The data below is to be retyped exactly, line by line.

Source records:
*-*-*
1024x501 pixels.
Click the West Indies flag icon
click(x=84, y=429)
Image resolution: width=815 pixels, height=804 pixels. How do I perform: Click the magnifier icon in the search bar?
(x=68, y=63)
*-*-*
Answer to the problem:
1024x501 pixels.
Click the West Indies flag icon
click(x=84, y=429)
Image resolution: width=815 pixels, height=804 pixels. How do I perform: Click the magnifier icon in the search bar?
(x=68, y=63)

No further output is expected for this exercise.